In 1866, the Swedish chemist Alfred Nobel invented dynamite, an explosive much safer than others used at the time. It was widely used in construction and, to Nobel's dismay, in warfare. Dynamite earned Nobel a huge fortune, which he willed to fund the famous Nobel prizes that are still awarded today.
In the late 1800s, a new power source—electricity—replaced steam as the dominant source of industrial power. Scientists like Benjamin Franklin had tinkered with electricity a century earlier. The Italian scientist Alessandro Volta developed the first battery around 1800. Later, the English chemist Michael Faraday created the first simple electric motor and the first dynamo, a machine that generates electricity. Today, all electrical generators and transformers work on the principle of Faraday's dynamo.
In the 1870s, the American inventor Thomas Edison made the first electric light bulb. Soon, Edison's “incandescent lamps” illuminated whole cities. The pace of city life quickened, and factories could continue to operate after dark. By the 1890s, cables carried electrical power from dynamos to factories.
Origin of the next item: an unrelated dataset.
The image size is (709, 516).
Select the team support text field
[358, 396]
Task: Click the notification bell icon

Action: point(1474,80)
After inventing the light bulb, Thomas Edison supervised the building of the first electric power system in New York City.
The basic features of the factory system remained the same during the 1800s. Factories still used large numbers of workers and power-driven machines to mass-produce goods. To improve efficiency, however, manufacturers designed products with interchangeable parts, identical components that could be used in place of one another. Interchangeable parts simplified both the assembly and repair of products. By the early 1900s, manufacturers had introduced another new method of production, the assembly line.
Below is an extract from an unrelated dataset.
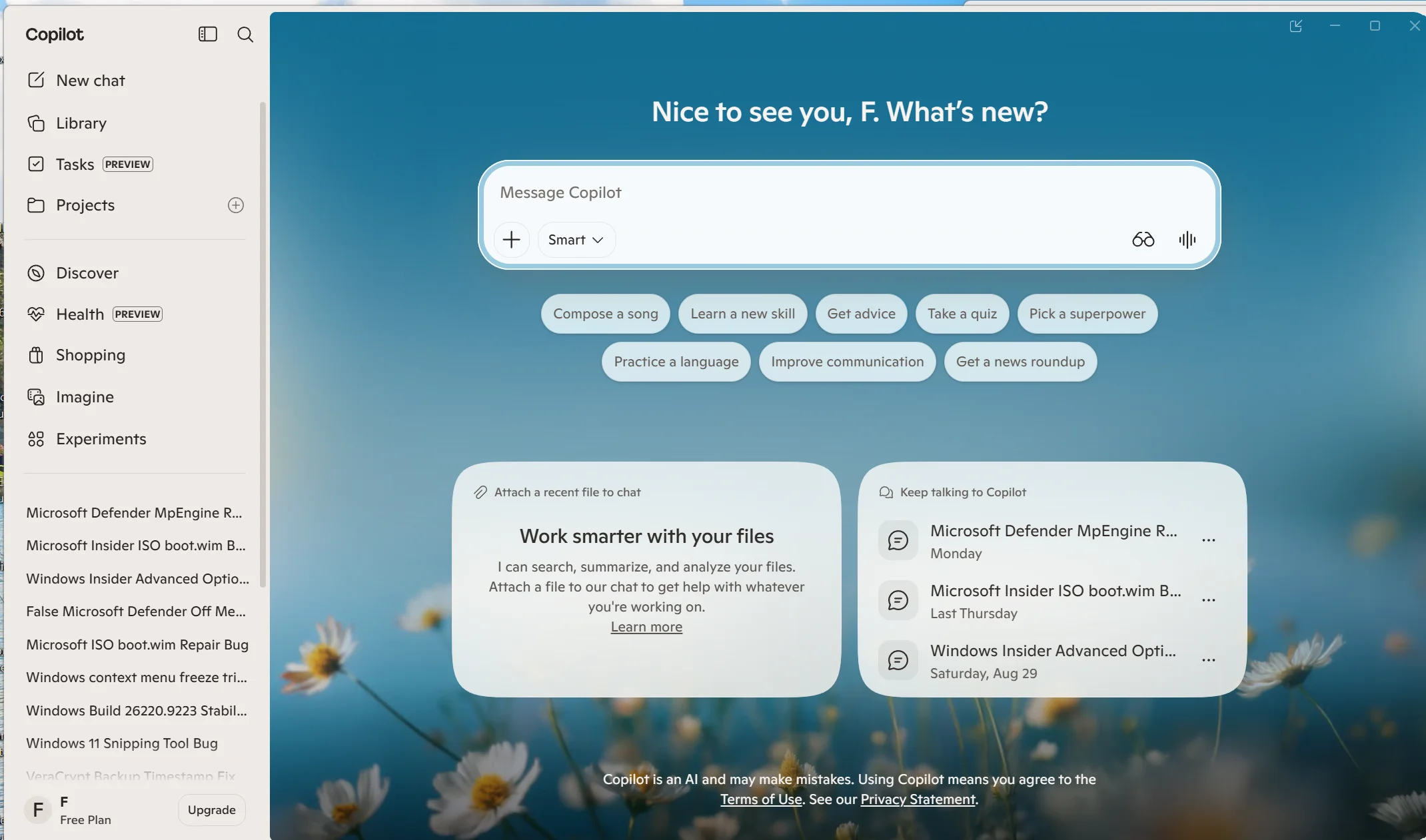Image resolution: width=1426 pixels, height=840 pixels.
Task: Select the Compose a song suggestion
Action: [606, 314]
Workers on an assembly line add parts to a product that moves along a belt from one work station to the next. A different person performs each task along the assembly line. While not all factories used assembly lines, the factory system always relied on the division of labor. Each worker was assigned one task, such as putting the sole on a shoe or sewing a collar on a shirt. Once that task was done, the worker handed the product to the next person, who then performed his or her task. Interchangeable parts, the division of labor, and the assembly line all made production more efficient. They also lowered the price of factory goods, making them affordable to more people.
How did the assembly line and division of labor affect manufacturing?
During the second Industrial Revolution, transportation and communications were transformed by technology. Steamships replaced sailing ships, and railroad building took off. In Europe and North America, rail lines connected inland cities and seaports, mining regions, and industrial centers. In the United States, a transcontinental railroad provided rail service from the Atlantic to the Pacific. In the same way, Russians built the Trans-Siberian Railroad, linking Moscow in European Russia to Vladivostok on the Pacific. Railroad tunnels and bridges crossed the Alps in Europe and the Andes in South America. Passengers and goods rode on rails in India, China, Egypt, and South Africa.
The transportation revolution took a new turn when a German engineer, Nikolaus Otto, invented a gasoline-powered internal combustion engine. In 1886, Karl Benz received a patent for the first automobile, which had three wheels.